Reciprocity:  Your book really tries to get auditors to think differently, more holistically, about the way the audit process fits into the greater scope of business. Can you explain to me some of the ways in which you approach audit differently from others? Why do you feel this approach is better for an organization?

Mefford: The name of my book you are referring to is Risk-Based Internal Auditing. I used that title because lots of auditors realize they need to use a “risk-based” approach to auditing, but there are some misconceptions about what it really means to be risk-based in your audit approach.

What I advocate is “focusing on objectives, not internal controls.” I like to joke that an auditor never sees an internal control he/she didn’t want to audit. This causes many auditors to believe they need to test all of the controls in their organizations.

The real trick is to only audit key controls that relate to response activities their organizations are using to help meet key objectives. Auditors tend to focus first on controls instead of taking a couple of steps back and considering the organization’s objectives. As a result, they audit the details instead of looking at the bigger picture where they can provide more value to their organizations.

There are really three things that affect whether an organization achieves its objectives, which go back to the concept of Principled Performance®. Organizations are trying to reliably achieve objectives (performance) while addressing uncertainty (risk/reward) and acting with integrity (mandatory and voluntary compliance).

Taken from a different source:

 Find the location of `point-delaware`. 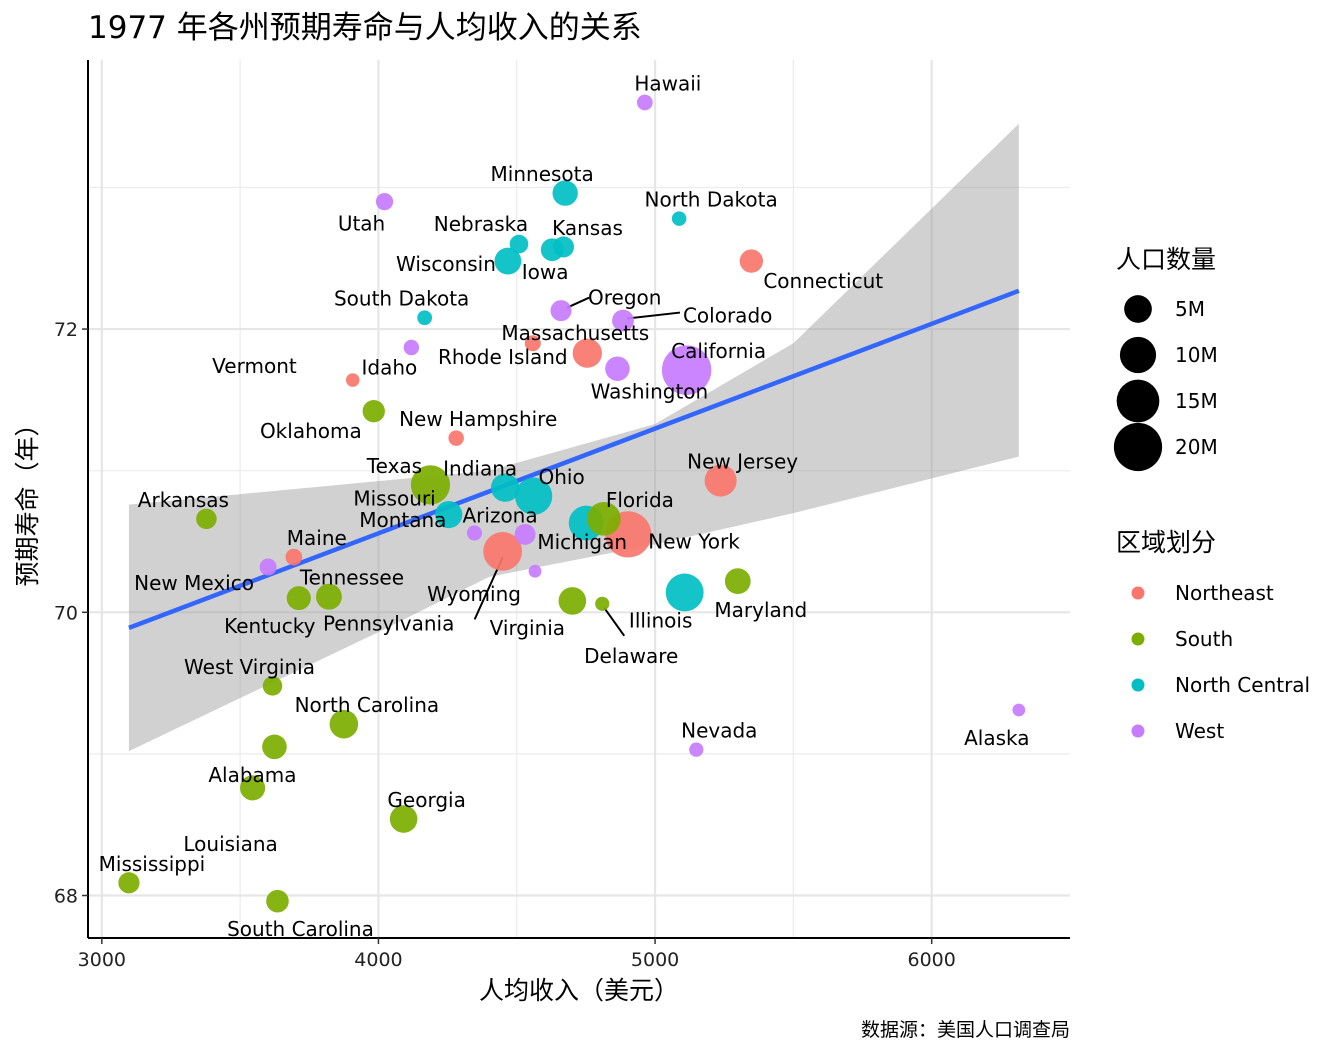

point-delaware is located at coordinates (602, 604).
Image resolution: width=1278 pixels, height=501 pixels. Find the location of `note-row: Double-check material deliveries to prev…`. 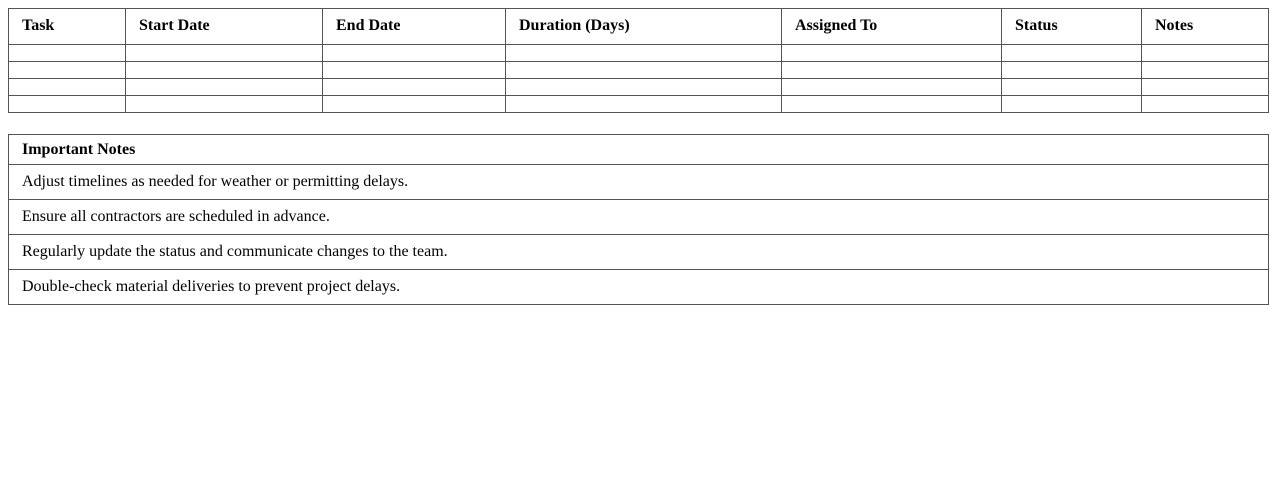

note-row: Double-check material deliveries to prev… is located at coordinates (638, 287).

Auditors should be focusing on the forces, events and changes in condition, that impact their organization’s ability to achieve objectives in those three areas. My book helps to explain how auditors can focus on the “significant” items.

The concept of Principled Performance®, created by OCEG, the organization that invented GRC, is really what my book is about. How auditors can help provide assurance to their board and management that the organization is on track to meet its objectives. This approach is better, since it focuses the auditor’s efforts on what matters most to the organization, not just what the auditor wants to, or thinks is important to audit.

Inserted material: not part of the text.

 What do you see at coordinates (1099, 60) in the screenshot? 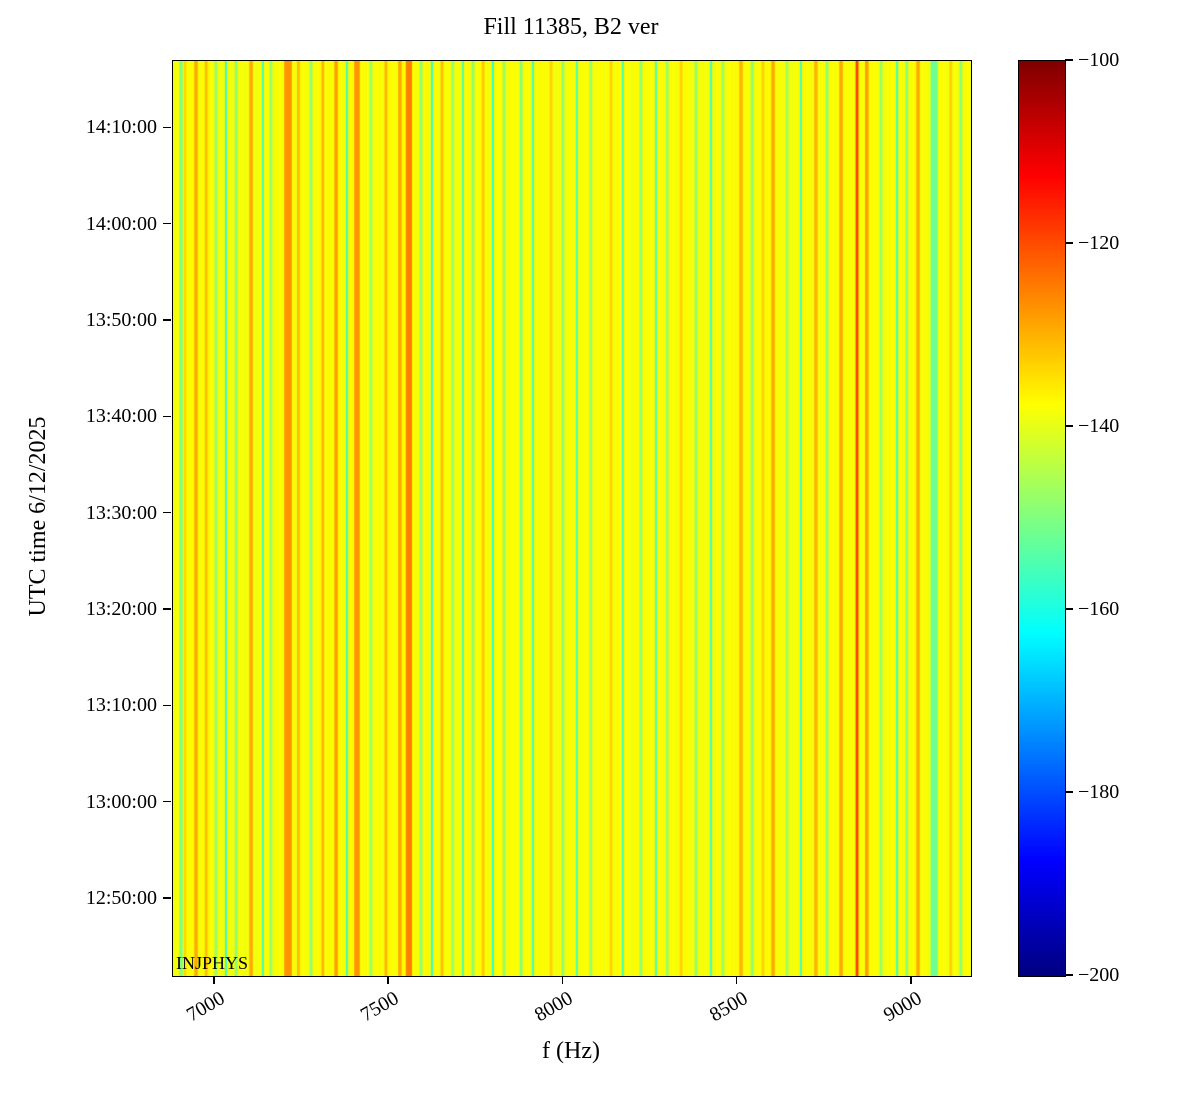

This is a common theme I teach people in all of my trainings, including those on the cRisk Academy training platform.

 

Reciprocity:  One of the things we talk about constantly in infosec is building a culture of compliance and awareness. From what you’re telling me about your approach to audit and cRisk, it feels as though this is very much on your mind. How would you envision cRisk adding to culture shift within organizations?

Mefford: For organizations to succeed in the future they must be more risk aware. They must practice the concept of Principled Performance®. The risk-based professionals we are trying to reach through cRisk Academy need to clearly understand forces, events, and changes in conditions. They need to learn a language they can use to help others in their organization understand these concepts.

Culture in an organization is based on values and beliefs that lead to individual behaviors. The way to change culture is changing belief. Belief changes through education and experience.

If an organization wants to build a culture of compliance and awareness, their employees need to be educated (that’s where cRisk Academy comes in) and have experiences that support that culture.

Cultural change is a long-term process that requires repetition, another way cRisk Academy helps. Our on-demand trainings are available to the student as long as they maintain their account. They can go back and watch the video lectures again and again, until they really understand the concepts and can apply them in their job.